Perfectly elastic collision between two objects Two objects with masses m1=3kg and m2=1kg are attached at the end weightless rope of length l=0.8m as showing below:

The 2 objects "collide" with perfect elastic collision.I found that the velocity of m2 is v2=6m/s after the collision, applying the law of conservation of momentum. I tried to find the max height that m2 can reach after the collision, applying the law of conservation of total energy (Kinetic+Dynamic at start=Kinetic+Dynamic at the end) and i found the height equal to 1.8m which is larger than 1.6m(2*l).What have i done wrong?
 A: I did not check your calculations, but maybe you did not take into account that $m_2$ can have nonzero speed at the top of its trajectory (where the height is 1.6 m).
A: You didn't do anything wrong, you just solved a different problem. You solved the problem where mass $m_2$ is free after the impact to rise to any height. As if it was released on a ramp after impact.

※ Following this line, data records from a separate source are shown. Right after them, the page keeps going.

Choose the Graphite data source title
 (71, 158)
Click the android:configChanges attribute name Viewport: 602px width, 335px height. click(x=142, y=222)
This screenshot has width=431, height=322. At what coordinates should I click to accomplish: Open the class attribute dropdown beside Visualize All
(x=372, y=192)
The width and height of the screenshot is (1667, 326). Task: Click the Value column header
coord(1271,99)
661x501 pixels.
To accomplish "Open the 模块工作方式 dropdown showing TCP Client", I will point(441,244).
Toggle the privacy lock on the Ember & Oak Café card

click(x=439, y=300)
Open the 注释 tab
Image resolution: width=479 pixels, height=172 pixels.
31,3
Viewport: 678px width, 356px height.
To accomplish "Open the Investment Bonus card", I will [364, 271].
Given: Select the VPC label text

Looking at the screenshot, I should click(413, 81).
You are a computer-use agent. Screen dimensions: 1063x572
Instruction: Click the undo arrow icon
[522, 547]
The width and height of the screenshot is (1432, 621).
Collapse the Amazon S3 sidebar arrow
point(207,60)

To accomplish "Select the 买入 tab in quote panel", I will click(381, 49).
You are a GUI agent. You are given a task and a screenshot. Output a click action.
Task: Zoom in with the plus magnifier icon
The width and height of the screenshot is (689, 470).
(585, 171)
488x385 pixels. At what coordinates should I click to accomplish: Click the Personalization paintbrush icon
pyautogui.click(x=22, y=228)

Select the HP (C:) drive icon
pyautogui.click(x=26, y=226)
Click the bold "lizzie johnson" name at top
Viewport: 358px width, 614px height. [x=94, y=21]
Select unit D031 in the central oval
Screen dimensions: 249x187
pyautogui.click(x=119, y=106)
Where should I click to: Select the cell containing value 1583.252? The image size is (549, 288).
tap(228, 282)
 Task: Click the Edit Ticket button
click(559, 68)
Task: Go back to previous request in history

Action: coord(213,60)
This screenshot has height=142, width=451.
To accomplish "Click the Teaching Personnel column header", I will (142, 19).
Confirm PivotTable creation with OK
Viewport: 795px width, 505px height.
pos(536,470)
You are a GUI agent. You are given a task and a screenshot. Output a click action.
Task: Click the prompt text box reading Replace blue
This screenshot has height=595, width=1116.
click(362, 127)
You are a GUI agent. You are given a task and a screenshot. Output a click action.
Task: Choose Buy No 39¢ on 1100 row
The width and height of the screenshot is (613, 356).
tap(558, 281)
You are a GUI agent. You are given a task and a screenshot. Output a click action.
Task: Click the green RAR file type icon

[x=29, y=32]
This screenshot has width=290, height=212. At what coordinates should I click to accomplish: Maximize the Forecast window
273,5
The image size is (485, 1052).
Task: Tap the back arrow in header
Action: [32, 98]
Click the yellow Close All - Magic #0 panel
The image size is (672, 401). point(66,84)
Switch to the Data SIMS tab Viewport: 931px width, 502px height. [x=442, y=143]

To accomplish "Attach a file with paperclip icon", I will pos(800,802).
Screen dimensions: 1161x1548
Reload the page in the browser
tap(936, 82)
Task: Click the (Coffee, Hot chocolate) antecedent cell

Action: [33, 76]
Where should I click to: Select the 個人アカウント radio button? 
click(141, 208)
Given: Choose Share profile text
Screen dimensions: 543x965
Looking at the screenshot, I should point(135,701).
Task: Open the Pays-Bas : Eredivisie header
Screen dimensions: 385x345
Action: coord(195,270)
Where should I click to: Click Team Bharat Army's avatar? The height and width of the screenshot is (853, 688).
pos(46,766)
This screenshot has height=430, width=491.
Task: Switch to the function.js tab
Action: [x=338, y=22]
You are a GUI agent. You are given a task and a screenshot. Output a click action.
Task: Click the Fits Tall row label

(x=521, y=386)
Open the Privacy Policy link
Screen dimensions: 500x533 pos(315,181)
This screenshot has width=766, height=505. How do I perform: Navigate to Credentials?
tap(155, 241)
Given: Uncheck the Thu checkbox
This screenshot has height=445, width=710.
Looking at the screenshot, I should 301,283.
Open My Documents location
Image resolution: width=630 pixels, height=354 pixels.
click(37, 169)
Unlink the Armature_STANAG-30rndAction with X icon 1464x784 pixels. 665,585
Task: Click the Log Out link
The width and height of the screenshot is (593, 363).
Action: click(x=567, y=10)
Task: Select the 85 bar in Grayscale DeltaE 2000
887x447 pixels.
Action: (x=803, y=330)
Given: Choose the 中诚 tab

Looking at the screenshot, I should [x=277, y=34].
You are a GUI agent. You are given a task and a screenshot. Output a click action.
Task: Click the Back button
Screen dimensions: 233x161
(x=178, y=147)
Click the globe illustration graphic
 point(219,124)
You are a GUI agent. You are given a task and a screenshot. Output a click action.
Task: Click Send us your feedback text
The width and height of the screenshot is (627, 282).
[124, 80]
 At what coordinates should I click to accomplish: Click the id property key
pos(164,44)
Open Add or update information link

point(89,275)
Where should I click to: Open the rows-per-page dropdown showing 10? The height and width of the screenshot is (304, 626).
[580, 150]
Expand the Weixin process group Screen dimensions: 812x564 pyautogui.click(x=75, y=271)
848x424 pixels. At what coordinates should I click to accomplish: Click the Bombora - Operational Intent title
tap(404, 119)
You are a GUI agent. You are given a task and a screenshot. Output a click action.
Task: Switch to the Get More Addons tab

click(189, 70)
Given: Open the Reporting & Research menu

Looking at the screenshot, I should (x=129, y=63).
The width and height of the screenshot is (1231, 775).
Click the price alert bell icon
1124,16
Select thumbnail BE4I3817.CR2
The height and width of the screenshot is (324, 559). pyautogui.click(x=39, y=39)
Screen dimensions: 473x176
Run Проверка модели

And indeed for this other problem, the maximum height that can be achieved is
$$ h = \left( \tfrac{m_1}{m_1+m_2} \right)^2 4 \ell $$
This means that when $m_1 > (\sqrt{2}-1) m_2$, then the resulting height is $h> 2 \ell$.
But this problem requires an understanding of its kinematics. That is the study of all available motions. Because the masses are attached to rods, and can only move in arcs, describing their position using a height variable $h$ is a problematic choice because $h$ is constrained to be in an arc.
If you use the angle the mass makes from vertical $\theta_2$ instead, then you can ascribe the horizontal velocity after impact to a rotational speed of $$ \omega_2 = \frac{v_2}{\ell}$$
The difference here is that kinetic energy isn't $KE = \tfrac{1}{2} m_2 v^2$ anymore, but rather
$$ KE = \tfrac{1}{2} m_2 \ell^2 \omega_2^2 $$
and potential energy depends on the height $h = L (1- \cos \theta_2)$ still
$$ PE = m_2 g L (1- \cos \theta_2)$$
If you combine it all together, you will find at the top of the swing, when $\theta_2 = \pi$, that the rotational speed is
$$\omega_2 = \sqrt{ \frac{v_2^2}{\ell^2} - \frac{4 g}{\ell} } $$
Since the part inside the square root cannot be negative, it means that when $v_2 > 2 \sqrt{\ell g}$ the system will still have a velocity at the top of the swing. This is consistent with the result from above since $v_2$ depends on the ratio of masses.
I can go a step further and describe the maximum angle achievable as
$$ \cos \theta_2 = 1 - \frac{v_2^2}{2 g \ell } = 1 - 4 \left( \tfrac{m_1}{m_1+m_2} \right)^2 $$
In summary, physics is about understanding the assumptions and limitations of the concepts and formulas you learn and you correctly identified an unreasonable result which raised a flag with you.
Unfortunately, you hadn't been introduced to the concept of kinematics (other than parabolic motions) I suppose. I am a big proponent of teaching kinematics in high school, as it bridges the gap between geometry and physics.
Initially, I thought the question was off of topic here, but I think indeed it is totally on topic because it requires an understanding of concepts that might not be familiar to you.